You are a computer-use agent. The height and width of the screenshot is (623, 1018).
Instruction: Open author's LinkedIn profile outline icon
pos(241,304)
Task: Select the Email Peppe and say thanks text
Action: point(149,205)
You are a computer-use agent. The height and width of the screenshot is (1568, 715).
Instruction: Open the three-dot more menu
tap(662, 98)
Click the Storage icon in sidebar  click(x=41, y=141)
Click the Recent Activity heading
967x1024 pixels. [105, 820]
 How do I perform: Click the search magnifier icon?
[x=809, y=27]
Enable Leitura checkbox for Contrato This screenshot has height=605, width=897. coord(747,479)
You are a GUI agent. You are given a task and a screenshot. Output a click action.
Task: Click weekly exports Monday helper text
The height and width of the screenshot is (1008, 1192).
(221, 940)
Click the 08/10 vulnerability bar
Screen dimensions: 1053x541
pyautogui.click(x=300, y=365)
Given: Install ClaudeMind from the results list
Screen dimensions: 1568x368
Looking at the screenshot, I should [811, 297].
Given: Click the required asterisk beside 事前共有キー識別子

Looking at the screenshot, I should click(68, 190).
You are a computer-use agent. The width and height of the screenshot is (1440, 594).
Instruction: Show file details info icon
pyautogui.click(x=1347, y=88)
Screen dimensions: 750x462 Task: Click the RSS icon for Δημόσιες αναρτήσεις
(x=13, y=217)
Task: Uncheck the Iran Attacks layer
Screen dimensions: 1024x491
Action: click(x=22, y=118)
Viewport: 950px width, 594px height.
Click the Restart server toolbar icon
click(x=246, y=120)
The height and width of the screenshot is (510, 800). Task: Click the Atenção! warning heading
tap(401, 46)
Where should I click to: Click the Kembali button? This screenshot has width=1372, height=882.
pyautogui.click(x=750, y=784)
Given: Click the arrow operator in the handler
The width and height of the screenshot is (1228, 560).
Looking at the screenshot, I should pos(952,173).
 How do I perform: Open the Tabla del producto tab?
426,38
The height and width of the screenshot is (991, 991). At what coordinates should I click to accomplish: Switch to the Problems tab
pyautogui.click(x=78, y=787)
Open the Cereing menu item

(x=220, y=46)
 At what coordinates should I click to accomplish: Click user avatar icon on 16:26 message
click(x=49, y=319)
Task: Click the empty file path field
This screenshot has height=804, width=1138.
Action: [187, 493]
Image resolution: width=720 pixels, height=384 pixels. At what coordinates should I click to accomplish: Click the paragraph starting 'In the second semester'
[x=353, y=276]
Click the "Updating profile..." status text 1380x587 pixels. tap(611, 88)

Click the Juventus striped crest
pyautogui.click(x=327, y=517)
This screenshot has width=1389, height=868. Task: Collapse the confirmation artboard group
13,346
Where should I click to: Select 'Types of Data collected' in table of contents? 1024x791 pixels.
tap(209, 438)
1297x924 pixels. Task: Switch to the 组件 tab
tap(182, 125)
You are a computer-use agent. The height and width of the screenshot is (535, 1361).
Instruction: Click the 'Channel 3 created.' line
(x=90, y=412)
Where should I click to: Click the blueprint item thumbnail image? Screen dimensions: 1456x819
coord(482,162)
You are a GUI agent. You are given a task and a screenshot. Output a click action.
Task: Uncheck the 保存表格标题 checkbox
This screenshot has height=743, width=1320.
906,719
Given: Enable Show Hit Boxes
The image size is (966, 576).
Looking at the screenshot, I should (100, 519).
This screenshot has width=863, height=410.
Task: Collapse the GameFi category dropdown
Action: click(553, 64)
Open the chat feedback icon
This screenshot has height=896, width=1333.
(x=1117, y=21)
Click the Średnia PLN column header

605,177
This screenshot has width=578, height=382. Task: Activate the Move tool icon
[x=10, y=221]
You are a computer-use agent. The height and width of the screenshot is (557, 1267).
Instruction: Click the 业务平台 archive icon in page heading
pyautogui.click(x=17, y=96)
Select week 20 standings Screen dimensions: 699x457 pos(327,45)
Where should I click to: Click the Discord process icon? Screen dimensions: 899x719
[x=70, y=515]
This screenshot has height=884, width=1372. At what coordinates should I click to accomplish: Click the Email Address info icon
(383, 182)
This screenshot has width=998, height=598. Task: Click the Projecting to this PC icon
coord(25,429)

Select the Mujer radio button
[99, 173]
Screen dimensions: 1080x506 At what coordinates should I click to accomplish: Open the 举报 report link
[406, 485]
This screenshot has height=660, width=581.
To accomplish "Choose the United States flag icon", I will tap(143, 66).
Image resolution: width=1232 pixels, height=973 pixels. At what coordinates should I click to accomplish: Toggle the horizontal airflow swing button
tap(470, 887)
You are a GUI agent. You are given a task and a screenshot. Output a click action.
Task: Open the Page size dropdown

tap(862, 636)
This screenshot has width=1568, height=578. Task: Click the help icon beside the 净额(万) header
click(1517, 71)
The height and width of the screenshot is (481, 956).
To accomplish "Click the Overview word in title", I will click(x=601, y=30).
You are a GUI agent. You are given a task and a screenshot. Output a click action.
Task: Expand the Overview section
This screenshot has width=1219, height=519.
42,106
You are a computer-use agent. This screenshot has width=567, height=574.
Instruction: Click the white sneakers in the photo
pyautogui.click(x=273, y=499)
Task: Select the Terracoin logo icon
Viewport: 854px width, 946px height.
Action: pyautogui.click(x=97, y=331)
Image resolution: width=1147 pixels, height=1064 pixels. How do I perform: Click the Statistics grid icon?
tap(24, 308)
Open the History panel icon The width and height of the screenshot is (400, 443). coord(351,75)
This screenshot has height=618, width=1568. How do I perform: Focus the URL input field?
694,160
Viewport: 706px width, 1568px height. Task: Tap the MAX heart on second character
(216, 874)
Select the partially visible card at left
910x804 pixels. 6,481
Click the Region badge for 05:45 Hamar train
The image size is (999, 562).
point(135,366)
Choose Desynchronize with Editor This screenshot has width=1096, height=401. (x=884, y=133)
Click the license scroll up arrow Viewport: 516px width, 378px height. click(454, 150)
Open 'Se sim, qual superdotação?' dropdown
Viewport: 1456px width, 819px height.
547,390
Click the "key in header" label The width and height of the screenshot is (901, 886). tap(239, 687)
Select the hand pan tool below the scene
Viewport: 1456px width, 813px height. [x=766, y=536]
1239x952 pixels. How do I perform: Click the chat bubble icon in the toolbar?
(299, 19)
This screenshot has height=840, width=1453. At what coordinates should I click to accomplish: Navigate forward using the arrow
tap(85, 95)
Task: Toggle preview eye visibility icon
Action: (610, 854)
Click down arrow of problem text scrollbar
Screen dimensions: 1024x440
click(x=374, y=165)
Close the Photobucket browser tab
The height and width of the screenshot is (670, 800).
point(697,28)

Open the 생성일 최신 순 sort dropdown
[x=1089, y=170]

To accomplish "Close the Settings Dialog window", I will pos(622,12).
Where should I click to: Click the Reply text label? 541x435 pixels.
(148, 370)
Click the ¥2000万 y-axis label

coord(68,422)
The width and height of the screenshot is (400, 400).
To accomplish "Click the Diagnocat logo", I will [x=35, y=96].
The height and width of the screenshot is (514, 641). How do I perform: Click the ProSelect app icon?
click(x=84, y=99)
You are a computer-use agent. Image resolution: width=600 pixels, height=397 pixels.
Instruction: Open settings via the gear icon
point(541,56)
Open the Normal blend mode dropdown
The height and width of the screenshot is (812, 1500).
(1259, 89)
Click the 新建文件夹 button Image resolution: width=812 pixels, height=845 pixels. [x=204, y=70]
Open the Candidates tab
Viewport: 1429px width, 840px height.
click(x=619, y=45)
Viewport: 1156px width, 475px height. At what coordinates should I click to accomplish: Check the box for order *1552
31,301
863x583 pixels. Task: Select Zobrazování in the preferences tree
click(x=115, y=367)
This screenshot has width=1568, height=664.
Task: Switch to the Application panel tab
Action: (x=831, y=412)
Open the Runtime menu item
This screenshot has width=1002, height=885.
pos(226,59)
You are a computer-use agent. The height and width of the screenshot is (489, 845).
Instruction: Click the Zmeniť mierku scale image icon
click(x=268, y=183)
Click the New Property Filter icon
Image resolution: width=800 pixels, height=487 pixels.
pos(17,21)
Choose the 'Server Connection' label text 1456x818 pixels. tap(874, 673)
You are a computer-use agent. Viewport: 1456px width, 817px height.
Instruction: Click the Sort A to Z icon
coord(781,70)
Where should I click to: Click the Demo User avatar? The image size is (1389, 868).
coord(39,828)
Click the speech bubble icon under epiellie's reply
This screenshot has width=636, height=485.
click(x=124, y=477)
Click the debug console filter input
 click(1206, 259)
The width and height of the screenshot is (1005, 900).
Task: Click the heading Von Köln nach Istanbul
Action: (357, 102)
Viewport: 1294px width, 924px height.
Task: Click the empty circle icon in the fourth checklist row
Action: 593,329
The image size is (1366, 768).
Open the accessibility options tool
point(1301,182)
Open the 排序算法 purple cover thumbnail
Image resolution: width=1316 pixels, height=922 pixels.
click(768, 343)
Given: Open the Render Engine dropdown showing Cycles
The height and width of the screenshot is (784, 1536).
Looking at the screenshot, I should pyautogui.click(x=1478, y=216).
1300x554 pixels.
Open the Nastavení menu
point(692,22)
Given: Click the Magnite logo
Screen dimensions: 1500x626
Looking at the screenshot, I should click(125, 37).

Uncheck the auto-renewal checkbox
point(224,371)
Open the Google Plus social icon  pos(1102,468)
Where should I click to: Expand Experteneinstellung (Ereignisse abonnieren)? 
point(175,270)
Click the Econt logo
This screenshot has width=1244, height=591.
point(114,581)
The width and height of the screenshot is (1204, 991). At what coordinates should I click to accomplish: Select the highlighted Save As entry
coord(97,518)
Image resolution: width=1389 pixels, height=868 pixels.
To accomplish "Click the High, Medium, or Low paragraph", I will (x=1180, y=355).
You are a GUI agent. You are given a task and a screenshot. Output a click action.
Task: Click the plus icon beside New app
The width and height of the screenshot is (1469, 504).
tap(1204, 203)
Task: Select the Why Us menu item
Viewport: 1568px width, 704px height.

================

* WHAT YOU NEED TO DO *
In the lines from the one containing "Select the Mujer radio button" through the one containing "will tap(143, 66).", swap "Mujer" for "Hombre" and give those lines again with nothing else changed.

* THE OUTPUT *
Select the Hombre radio button
[99, 173]
Screen dimensions: 1080x506 At what coordinates should I click to accomplish: Open the 举报 report link
[406, 485]
This screenshot has height=660, width=581.
To accomplish "Choose the United States flag icon", I will tap(143, 66).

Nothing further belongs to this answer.